### Exercise material
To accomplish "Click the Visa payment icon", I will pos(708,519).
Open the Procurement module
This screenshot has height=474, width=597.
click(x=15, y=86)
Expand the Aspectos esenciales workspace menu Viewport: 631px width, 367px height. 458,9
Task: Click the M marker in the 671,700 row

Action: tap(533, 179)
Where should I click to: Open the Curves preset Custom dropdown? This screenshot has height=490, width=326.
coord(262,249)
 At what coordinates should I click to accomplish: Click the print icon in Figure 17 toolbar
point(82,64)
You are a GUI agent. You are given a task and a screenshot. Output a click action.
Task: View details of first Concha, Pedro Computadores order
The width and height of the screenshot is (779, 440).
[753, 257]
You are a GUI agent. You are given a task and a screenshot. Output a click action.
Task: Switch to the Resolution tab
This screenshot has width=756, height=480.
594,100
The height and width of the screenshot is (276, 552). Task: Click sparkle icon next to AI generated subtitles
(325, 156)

...

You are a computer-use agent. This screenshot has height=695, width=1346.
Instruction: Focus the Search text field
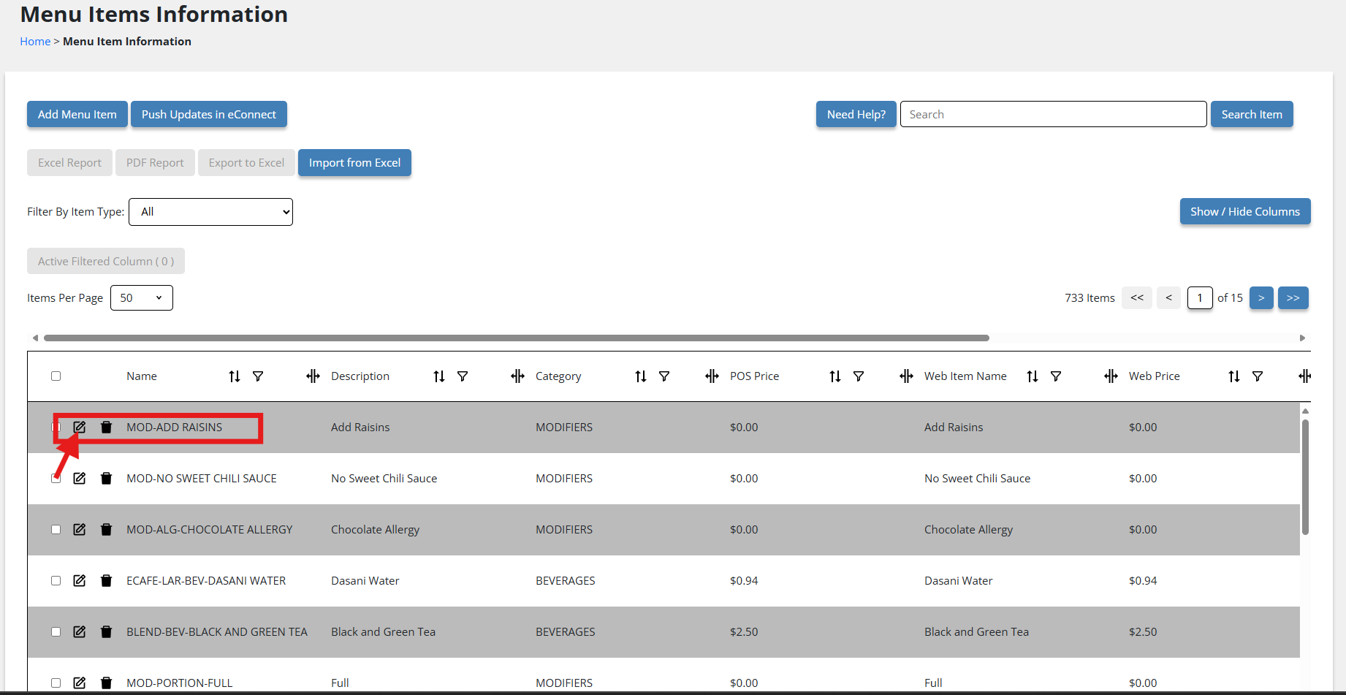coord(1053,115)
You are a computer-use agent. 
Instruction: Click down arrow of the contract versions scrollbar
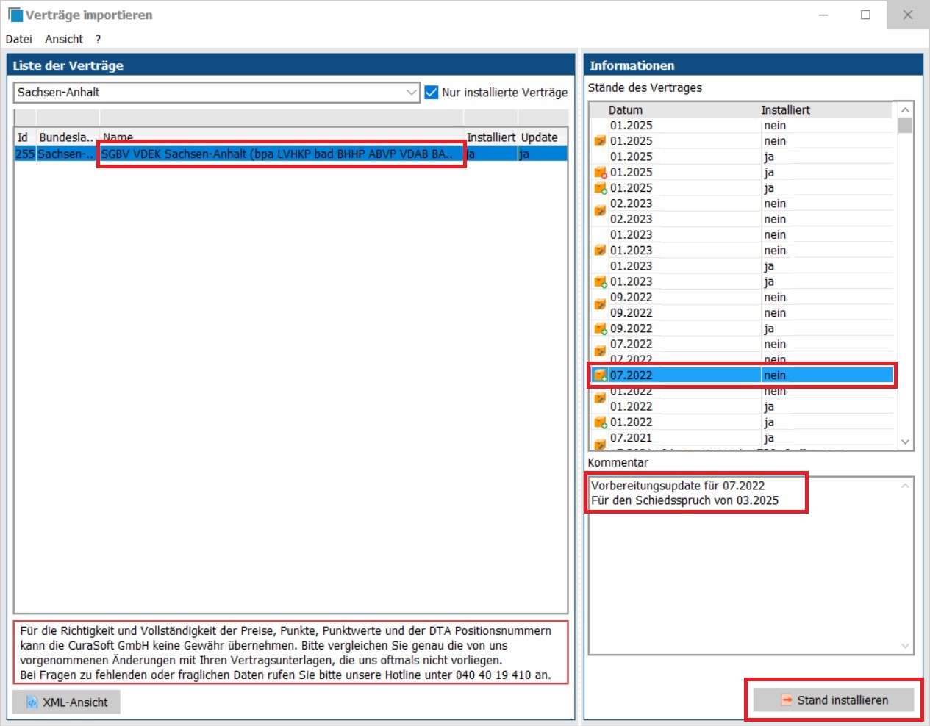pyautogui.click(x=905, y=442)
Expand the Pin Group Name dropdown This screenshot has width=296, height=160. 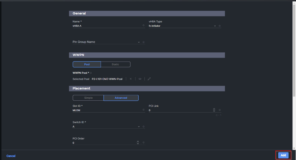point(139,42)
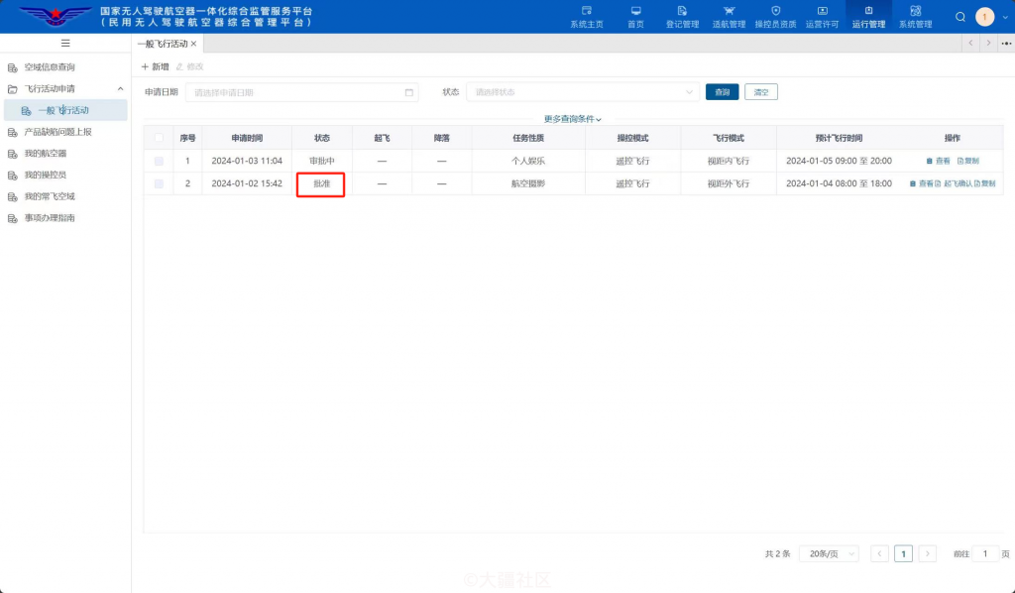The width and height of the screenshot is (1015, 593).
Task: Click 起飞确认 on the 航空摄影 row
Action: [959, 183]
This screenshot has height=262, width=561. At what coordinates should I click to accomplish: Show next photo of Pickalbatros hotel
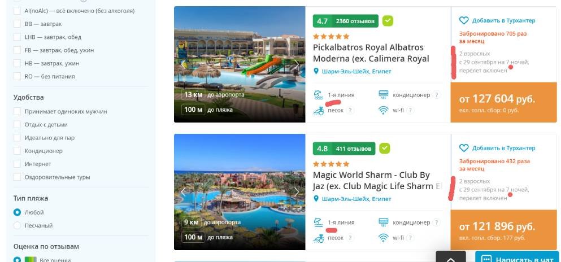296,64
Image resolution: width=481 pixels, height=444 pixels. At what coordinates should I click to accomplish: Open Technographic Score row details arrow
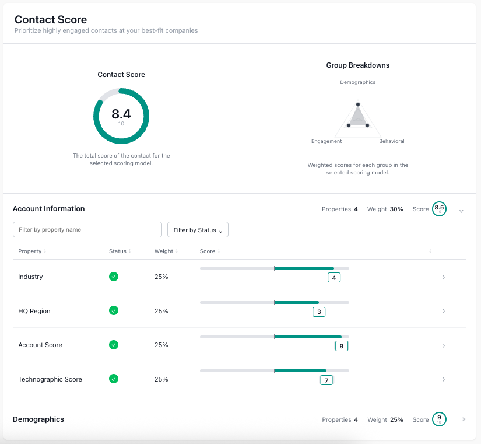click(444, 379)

---

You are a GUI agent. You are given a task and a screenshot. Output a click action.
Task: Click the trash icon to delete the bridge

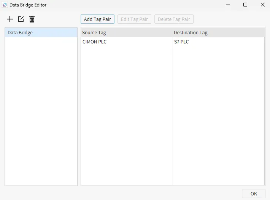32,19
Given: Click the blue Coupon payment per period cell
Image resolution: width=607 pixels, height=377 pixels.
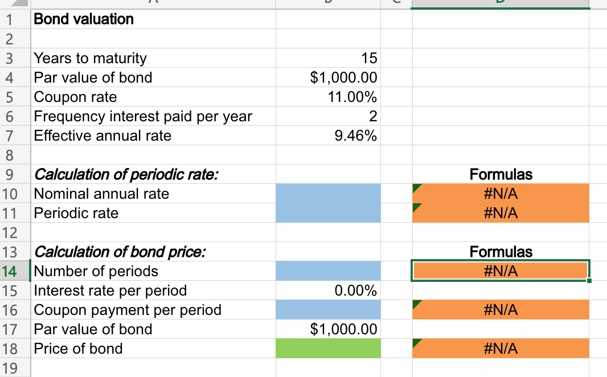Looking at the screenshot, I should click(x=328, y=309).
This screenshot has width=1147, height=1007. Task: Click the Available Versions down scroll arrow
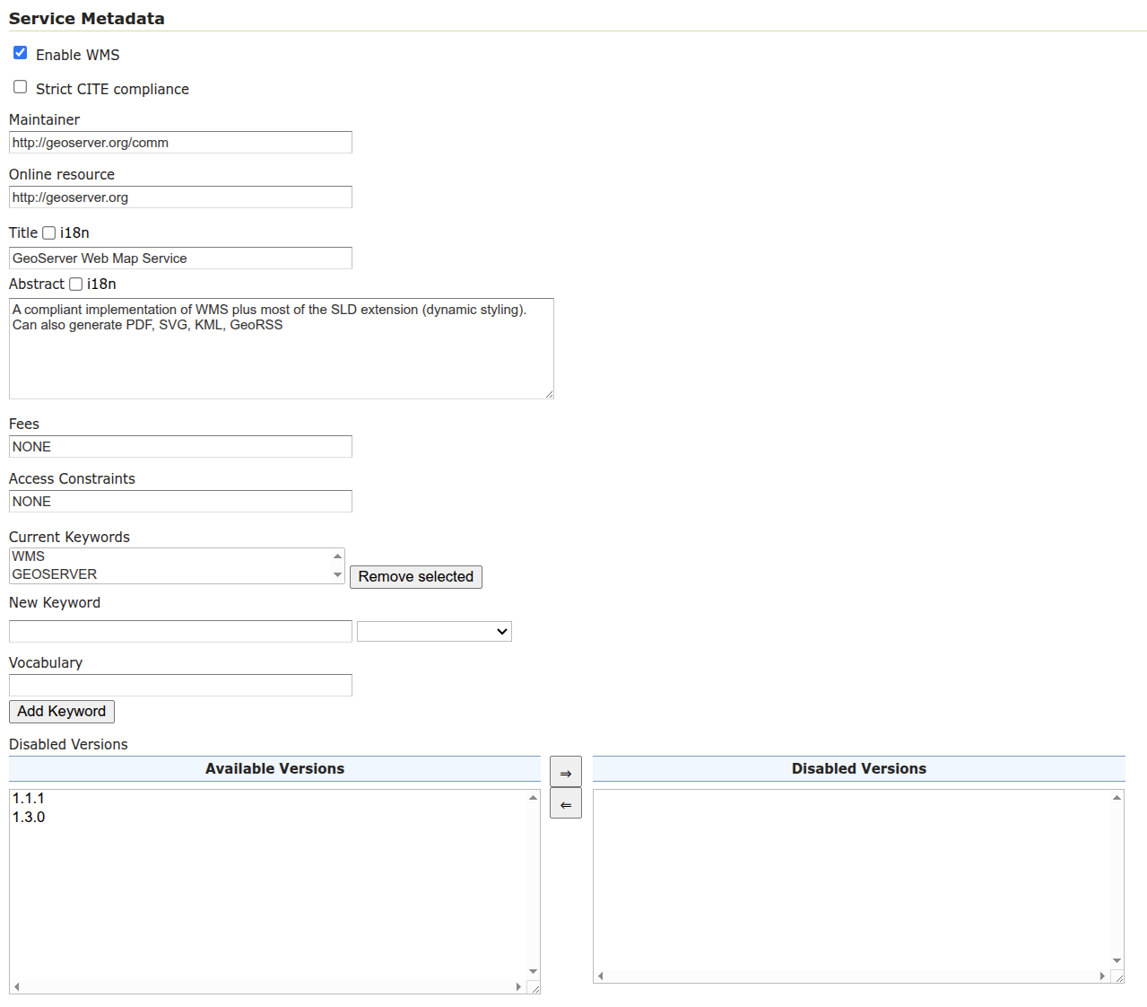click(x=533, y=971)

### Exercise directions
Using the listing above, find how many lines include "computer"; reply with the number and no other words.

### Answer box
2